Election 2008 is on track to be the most expensive in American history, according to
Open Secrets.org.
http://www.opensecrets.org/pres08/index.asp After nine months of fundraising, the candidates for president in 2008 have already raised about $420 million. This presidential money chase seems to be on track to collect an unprecedented $1 billion total. By some predictions, the eventual nominees will need to raise $500 million apiece to compete--a record sum.
No wonder you have to be the wife or son of an ex-president or an ex-movie star or someone who appeals to the movie stars or a millionaire to mount a successful bid for the White House. Half a billion dollars is a lot of money for one person to solicit. One billion dollars is a lot of hard earned American money flushed down the toilet—-for what?
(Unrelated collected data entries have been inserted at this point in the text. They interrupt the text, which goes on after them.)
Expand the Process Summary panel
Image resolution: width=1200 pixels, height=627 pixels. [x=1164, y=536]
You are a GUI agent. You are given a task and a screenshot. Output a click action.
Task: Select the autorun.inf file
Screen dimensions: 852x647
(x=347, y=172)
We know that when all is said and done, we are going to get a president. We used to do it for a lot less. Why does it now cost so much?
Here are some of the other things our one billion dollars could buy.
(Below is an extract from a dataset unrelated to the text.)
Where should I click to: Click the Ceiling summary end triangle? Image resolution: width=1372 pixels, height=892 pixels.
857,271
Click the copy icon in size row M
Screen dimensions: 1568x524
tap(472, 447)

700,000 life saving sets of body armor for the troops in Iraq. Since there are 170,000 U.S. soldiers more or less and decent body armor costs more or less $1400, this would average out to one set for every two soldiers. With any luck, not every serviceman or woman is involved in direct combat at all times.
500,000 additional children enrolled in SCHIP for a year. I base this on the bill that Bush vetoed, the one that projected that 4 million more children could be covered at a cost of $35 billion over 5 years. A year would give them time to get any serious health problems fixed and teach their families the benefits and importance of preventive medicine.
100,000,000 insecticide treated mosquito nets which have been shown to be one of the most effective ways to prevent malaria in Africa and Asia. The disease is a major killer of young children. They cost about $10 each including the cost of getting them to the families who are too poor to pay for them. They are generally provided to mothers or pregnant women free of charge—if someone is willing to cover the cost.
http://www.mrc.ac.uk/YourHealth/StoriesDiscovery/Mosquito-Nets/index.htm Running water for the remainder of the Colonias in Texas which still lack this basic resource. Home to American citizens who happen to be poor and Latino, the state of Texas ignored them for decades, and now, in the last ten years, has been oh so slowly assisting them in getting the utilities we take for granted.
http://www.nytimes.com/2007/08/27/us/27colonias.html5,000,000 cheap computers for poor children. Buy them in twos as the manufacturer suggests and send one to a poor child in another country and keep one for a child in the United States (because we have our share of children who need access to the Internet).
http://www.time.com/time/world/article/0,8599,1678273,00.htmlSo, during this election cycle, when Democrats gloat that they can raise (and spend) more money than any Republican, recall the days when campaign finance reform seemed like a good idea, and running for president didn’t mean starting two years before the election and buying an armload of television and radio ads and hiring marketing consultants and running polls upon polls and doing dirty tricks and paying people to raise even more money and hiring image consultants and doing background checks on everyone of the opponents’ employees and family members and relatives and hiring voice coaches and debate coaches and stylists and bloggers and paying more people more money to raise more money and bragging about how much money you made and how many people donated to you to help you make that figure and how “pure” your money is compared to someone else’s money---
Think about the days when people ran for president as politicians, not as candidates in a beauty contest, their thongs or bra tops padded with wads of cash. But try not to think about what good use you could put that one billion dollars to, because it just might make you cry.